アーティストたちの衣装を手がけながら、自らの表現としてドレスやプレタポルテのコレクションを発表する若手デザイナー、垣本佳奈子と八木華。発注を受けて作る衣装と、自発的に生み出す創作—それぞれのやり方で異なる領域を行き来しながら、独自の技術と感性で自分だけの道を切り開く。ファッションにも舞台芸術にもくくることができない、そのあいだで生まれる新たなかたちとは。二人のデザイナーの現在地を解き明かす。(この記事は「WWDJAPAN」2025年8月4日号からの抜粋です)
着用者の意外な色気を引き出す
物語と発見のあるデザイン
ブランド「カナコ カキモト(KANAKO KAKIMOTO)」を主宰しながら、ミュージシャンやアーティストの衣装制作も手がけるデザイナー、垣本佳奈子。奈良県出身の彼女は、京都造形芸術大学(現・京都芸術大学)でファッションを学んだ後、エスモードジャポンへ進学。同校の留学科を通してパリでも学び、帰国後はフリーランスとしてキャリアをスタートした。

垣本 佳奈子/デザイナー
「仕事の仕組みや現場を知るために、いくつかのデザイナーズブランドで技術スタッフとしてアルバイトを経験した。衣装制作に興味を持ったのは、“流行を作りたい”という気持ちが出発点。アーティストの衣装を通じて流行を発信したいと考えた」と話す。直近では、ガールズグループXGの世界ツアー「ファーストハウル(The first HOWL)」でリーダーのジュリンが着用したスカートとアームカバーをはじめ、羊文学、小柳ゆきら、実力と世界観を兼ね備えたアーティストたちのステージ衣装を手がけてきた。

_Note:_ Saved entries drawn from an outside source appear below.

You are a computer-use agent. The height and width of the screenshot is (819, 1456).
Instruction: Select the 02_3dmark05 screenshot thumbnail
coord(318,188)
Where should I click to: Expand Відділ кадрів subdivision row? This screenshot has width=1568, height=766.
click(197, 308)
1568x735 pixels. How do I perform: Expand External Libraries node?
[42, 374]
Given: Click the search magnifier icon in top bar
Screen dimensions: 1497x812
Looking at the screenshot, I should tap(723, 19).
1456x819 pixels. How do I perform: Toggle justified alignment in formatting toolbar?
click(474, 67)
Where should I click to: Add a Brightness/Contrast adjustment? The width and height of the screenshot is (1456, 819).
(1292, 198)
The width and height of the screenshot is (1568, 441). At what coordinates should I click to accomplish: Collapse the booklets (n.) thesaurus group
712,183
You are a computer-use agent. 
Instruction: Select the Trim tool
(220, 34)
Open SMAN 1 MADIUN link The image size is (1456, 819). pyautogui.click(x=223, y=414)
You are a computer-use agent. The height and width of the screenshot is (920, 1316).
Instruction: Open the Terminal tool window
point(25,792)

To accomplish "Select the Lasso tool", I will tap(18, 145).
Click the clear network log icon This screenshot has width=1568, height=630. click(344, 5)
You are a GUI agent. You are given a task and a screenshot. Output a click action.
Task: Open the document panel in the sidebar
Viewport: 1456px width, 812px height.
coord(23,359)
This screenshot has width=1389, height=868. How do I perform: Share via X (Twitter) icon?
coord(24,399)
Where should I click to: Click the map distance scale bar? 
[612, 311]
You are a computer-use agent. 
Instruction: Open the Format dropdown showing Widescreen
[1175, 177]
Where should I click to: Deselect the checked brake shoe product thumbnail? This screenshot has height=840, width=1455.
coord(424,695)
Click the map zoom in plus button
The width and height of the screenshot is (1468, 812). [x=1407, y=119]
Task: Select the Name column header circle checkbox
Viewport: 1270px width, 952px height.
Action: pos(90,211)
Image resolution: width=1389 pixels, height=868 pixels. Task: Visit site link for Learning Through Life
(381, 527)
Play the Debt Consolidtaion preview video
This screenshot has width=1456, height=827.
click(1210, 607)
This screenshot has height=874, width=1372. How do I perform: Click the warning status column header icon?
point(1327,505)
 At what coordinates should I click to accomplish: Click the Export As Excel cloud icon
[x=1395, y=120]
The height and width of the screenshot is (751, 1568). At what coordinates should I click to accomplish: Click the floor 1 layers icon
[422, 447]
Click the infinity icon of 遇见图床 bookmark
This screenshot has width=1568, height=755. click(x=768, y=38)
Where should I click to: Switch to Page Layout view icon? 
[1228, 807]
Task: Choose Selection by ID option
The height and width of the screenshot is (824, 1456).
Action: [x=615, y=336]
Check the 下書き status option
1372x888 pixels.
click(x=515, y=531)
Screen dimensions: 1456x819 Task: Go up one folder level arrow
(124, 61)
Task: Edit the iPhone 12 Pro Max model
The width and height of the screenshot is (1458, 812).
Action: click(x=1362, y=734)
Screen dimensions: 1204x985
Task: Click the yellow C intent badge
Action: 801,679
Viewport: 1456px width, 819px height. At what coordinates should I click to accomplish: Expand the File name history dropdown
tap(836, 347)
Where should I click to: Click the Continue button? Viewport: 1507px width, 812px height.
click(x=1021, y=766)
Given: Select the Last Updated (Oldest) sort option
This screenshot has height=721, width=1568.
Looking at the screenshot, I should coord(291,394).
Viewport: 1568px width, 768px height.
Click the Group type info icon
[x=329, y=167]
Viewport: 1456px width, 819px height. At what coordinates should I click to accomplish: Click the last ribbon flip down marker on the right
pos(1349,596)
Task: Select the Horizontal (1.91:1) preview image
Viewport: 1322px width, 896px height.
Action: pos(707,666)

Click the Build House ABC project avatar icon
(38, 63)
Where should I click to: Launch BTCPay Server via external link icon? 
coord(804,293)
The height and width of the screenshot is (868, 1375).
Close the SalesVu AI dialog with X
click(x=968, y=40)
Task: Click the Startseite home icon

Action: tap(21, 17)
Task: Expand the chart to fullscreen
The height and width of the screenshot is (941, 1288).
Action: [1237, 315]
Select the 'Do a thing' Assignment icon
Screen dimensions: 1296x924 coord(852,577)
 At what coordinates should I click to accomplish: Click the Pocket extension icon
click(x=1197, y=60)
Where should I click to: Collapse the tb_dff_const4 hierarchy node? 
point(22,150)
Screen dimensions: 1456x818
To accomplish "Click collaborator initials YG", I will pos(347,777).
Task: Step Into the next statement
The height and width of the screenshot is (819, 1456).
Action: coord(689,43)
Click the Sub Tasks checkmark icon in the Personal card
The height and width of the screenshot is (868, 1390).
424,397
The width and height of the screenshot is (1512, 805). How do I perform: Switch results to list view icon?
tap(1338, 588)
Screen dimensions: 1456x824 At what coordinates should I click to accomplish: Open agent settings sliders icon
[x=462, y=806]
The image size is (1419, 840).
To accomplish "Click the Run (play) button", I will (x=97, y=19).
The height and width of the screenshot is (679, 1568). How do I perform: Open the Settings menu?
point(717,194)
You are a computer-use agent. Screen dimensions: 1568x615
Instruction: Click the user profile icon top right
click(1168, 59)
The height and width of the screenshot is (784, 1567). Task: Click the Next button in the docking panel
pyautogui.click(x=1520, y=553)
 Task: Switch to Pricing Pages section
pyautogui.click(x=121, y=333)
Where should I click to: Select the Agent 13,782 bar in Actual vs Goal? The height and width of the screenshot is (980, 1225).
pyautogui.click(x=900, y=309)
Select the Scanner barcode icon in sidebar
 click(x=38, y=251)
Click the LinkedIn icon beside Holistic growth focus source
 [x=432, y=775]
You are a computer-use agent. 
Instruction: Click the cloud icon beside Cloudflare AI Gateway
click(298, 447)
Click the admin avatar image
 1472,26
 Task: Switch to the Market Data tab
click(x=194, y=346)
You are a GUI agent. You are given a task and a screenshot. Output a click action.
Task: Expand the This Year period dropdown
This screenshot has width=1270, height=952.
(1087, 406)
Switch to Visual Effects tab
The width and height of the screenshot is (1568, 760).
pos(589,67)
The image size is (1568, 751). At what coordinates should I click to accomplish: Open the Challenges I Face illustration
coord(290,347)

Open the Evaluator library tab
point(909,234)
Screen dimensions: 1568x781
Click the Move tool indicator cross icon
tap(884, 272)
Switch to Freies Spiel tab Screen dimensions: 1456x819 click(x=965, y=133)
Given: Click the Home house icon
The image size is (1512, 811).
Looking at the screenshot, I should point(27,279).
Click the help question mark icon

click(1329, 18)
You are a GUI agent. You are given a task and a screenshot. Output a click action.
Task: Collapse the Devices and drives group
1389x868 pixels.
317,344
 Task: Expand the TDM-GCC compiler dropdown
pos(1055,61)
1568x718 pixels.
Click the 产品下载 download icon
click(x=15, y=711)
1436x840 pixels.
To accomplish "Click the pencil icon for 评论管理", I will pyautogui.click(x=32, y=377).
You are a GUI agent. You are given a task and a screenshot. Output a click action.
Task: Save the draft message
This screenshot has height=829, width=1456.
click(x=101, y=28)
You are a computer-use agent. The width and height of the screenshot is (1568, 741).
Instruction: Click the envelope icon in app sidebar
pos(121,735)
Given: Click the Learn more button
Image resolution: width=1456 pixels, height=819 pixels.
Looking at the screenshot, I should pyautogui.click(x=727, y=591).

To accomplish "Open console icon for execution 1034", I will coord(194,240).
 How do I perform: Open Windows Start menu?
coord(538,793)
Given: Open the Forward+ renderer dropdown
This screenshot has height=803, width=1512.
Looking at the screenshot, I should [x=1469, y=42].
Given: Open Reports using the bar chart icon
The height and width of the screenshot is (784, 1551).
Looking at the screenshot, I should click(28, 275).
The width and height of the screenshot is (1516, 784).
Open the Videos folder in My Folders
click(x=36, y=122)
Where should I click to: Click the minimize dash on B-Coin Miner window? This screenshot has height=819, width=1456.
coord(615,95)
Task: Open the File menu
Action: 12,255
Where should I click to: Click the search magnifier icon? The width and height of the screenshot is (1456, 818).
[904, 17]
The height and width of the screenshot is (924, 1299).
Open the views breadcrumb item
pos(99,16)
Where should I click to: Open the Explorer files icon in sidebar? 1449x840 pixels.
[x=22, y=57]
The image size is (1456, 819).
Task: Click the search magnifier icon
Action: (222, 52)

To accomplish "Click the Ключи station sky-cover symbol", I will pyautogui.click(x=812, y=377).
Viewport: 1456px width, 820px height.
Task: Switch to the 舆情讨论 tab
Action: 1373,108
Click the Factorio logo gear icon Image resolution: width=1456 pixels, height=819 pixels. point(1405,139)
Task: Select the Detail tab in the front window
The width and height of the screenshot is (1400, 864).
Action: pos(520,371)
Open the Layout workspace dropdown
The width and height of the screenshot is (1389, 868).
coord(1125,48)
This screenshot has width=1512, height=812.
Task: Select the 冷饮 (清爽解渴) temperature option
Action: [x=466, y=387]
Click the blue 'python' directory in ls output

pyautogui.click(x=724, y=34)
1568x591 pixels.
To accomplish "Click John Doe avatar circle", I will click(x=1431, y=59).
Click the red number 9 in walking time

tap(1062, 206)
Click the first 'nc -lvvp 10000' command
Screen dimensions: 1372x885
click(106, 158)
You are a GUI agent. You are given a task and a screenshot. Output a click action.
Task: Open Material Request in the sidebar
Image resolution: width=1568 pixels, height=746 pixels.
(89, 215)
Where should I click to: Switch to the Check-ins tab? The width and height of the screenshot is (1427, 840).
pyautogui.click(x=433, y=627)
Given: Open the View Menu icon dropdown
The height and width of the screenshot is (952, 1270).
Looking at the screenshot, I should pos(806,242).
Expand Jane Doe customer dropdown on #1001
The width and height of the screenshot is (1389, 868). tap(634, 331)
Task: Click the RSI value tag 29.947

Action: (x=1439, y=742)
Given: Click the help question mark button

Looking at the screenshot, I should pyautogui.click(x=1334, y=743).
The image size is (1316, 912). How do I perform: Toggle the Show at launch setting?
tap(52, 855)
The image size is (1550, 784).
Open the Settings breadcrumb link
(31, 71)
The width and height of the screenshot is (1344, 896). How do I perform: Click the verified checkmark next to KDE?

垣本が衣装制作を手がける際、依頼の多くはスタイリスト経由だ。インスタグラム(Instagram)を通じて既存アイテムのリースのやり取りを始め、オーダーへと発展することも多いという。「スタイリストさんからの依頼は、ほとんどが色・ムード・素材感を指定する程度の抽象度の高いもの。そのイメージをどう形に落とし込むか。私にとって衣装制作は、“とんちを利かせる”ような仕事。先方の期待に応えつつ、それを上回る“何か”を提案するよう心がけている」。例えば、最近手がけたあるステージ衣装では、遠目には、単にひし形のテキスタイルが縦横に連なった構造だが、よく見るとそのひし形は紐を組んで作っているというスカートを提案。「一度目の感動はステージで、二度目の感動はSNSや写真で細部に気づくこと。そんな“発見のある服”を作りたい」。